**THE TASK:**
Print verbatim the lines of the entries from the one containing "Task: Click the Table of Contents heading" to the last, inclusive, and no others.

======

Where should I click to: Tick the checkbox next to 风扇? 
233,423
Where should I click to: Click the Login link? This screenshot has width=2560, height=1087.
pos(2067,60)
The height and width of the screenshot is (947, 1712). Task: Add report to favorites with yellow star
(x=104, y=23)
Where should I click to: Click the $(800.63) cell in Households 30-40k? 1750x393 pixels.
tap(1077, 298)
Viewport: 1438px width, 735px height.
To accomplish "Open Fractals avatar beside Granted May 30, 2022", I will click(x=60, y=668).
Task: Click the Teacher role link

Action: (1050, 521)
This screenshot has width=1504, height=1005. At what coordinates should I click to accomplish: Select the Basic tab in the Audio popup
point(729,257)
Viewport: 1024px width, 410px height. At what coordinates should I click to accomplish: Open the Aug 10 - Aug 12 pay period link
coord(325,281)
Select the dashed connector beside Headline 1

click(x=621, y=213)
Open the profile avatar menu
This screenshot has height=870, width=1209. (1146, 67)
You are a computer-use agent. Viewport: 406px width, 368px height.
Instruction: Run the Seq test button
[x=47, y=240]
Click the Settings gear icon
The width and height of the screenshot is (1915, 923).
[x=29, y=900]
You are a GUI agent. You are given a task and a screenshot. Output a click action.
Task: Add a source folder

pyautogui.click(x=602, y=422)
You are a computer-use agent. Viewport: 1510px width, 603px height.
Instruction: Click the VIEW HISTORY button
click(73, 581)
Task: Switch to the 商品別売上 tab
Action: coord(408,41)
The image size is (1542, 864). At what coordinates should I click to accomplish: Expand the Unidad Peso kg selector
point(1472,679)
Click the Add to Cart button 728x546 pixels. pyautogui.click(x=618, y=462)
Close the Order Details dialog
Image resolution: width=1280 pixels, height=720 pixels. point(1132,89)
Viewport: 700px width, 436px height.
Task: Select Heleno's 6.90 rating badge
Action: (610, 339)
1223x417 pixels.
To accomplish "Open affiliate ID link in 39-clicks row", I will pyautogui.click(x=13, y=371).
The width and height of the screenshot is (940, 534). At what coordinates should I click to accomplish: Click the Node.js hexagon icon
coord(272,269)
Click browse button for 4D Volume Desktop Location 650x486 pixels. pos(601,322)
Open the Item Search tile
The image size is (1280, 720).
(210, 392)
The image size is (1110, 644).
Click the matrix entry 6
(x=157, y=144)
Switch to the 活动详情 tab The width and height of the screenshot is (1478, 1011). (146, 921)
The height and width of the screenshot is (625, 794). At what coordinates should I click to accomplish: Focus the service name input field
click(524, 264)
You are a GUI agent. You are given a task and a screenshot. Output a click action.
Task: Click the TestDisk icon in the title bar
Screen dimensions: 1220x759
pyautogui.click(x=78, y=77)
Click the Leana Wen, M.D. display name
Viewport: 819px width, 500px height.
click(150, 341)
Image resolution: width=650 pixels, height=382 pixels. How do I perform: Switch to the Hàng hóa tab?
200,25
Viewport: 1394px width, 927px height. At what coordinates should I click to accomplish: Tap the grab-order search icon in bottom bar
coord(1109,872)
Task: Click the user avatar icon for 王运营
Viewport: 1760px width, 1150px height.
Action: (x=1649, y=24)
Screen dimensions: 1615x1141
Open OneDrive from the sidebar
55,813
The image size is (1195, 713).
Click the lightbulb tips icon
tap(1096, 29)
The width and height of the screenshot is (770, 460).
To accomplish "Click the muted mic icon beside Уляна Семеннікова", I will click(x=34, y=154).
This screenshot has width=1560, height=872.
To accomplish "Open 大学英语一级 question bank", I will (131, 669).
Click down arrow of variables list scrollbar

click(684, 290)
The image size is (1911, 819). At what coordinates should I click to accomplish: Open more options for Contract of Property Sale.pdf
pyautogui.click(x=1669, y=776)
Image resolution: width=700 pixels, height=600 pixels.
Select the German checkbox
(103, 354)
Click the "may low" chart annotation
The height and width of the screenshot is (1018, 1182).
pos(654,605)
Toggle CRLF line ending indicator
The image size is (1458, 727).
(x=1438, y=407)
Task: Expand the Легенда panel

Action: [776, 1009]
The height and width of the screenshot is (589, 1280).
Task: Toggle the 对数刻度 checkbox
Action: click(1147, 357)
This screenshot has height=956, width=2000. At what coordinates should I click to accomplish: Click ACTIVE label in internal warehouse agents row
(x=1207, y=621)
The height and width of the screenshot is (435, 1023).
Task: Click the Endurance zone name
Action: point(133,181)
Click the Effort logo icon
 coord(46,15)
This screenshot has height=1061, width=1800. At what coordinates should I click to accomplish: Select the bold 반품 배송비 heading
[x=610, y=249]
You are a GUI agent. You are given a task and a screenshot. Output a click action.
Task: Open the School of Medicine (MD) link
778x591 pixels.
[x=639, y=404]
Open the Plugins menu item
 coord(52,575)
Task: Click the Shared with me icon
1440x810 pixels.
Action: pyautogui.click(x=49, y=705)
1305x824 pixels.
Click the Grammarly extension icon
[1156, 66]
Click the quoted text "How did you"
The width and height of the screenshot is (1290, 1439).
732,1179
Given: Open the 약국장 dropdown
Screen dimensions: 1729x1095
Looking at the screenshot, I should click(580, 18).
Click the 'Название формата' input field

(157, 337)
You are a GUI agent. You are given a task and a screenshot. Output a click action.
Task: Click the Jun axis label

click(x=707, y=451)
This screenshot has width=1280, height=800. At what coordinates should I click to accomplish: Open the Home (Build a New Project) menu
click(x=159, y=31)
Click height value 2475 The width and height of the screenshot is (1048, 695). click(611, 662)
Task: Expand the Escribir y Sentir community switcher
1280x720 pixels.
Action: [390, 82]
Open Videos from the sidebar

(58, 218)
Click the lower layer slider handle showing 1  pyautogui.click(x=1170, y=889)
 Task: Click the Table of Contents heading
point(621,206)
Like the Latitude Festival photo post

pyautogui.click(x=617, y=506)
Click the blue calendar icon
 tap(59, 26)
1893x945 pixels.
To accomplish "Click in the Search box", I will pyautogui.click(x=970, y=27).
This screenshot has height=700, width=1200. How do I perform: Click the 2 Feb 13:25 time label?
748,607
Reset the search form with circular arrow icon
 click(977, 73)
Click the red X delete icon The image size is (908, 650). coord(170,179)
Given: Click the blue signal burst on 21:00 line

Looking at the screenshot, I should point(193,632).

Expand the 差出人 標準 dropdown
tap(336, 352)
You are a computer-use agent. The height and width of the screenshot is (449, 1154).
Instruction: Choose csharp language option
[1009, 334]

======

**SOLUTION TO THIS EXERCISE:**
 Task: Click the Table of Contents heading
point(621,206)
Like the Latitude Festival photo post

pyautogui.click(x=617, y=506)
Click the blue calendar icon
 tap(59, 26)
1893x945 pixels.
To accomplish "Click in the Search box", I will pyautogui.click(x=970, y=27).
This screenshot has height=700, width=1200. How do I perform: Click the 2 Feb 13:25 time label?
748,607
Reset the search form with circular arrow icon
 click(977, 73)
Click the red X delete icon The image size is (908, 650). coord(170,179)
Given: Click the blue signal burst on 21:00 line

Looking at the screenshot, I should point(193,632).

Expand the 差出人 標準 dropdown
tap(336, 352)
You are a computer-use agent. The height and width of the screenshot is (449, 1154).
Instruction: Choose csharp language option
[1009, 334]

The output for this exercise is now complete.